▶ _Work to be completed_:
How many lines of the records below contain the word "Select"? Reply with the number alone.

▶ _Entries_:
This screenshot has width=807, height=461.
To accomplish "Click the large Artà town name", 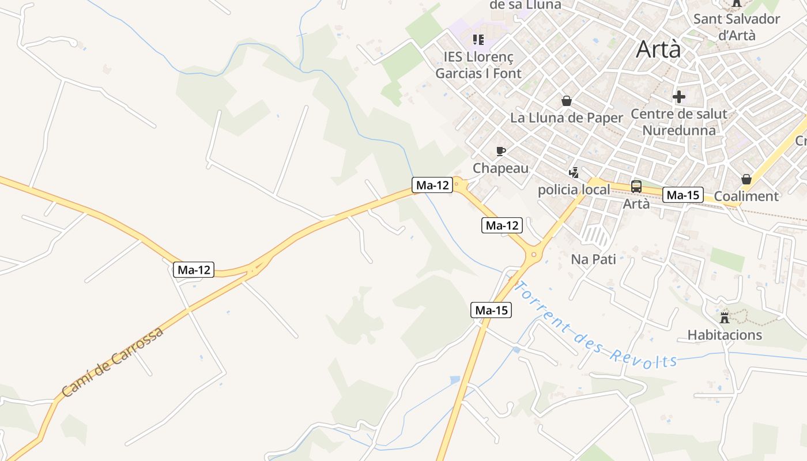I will [x=658, y=50].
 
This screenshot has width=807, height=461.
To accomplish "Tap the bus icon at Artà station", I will [x=636, y=186].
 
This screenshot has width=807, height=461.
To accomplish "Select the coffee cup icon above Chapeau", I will [x=501, y=152].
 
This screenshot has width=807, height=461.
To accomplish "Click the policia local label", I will [x=574, y=190].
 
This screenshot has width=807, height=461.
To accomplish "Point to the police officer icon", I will [x=574, y=172].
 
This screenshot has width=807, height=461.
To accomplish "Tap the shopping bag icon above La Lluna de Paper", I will [x=567, y=101].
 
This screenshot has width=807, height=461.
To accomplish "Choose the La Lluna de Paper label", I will [x=567, y=118].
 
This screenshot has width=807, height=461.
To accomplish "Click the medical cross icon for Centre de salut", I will [x=679, y=97].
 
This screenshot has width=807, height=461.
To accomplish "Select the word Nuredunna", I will [x=679, y=130].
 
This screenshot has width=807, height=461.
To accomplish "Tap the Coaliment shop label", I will [x=746, y=197].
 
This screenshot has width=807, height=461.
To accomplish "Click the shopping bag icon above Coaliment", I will [x=746, y=179].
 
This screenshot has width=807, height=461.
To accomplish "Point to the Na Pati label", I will [x=593, y=259].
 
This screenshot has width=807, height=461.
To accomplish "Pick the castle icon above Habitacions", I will [x=725, y=318].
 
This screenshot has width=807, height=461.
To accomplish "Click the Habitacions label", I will [x=725, y=335].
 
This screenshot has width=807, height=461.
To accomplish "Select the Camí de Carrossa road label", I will [x=112, y=362].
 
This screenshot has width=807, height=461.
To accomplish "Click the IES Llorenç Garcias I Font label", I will [x=478, y=65].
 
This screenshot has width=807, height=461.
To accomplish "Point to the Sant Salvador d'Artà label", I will [x=737, y=27].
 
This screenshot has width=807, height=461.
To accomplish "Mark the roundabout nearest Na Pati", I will [x=534, y=254].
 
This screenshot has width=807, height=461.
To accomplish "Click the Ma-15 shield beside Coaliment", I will [x=683, y=195].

▶ _Solution for this exercise_:
3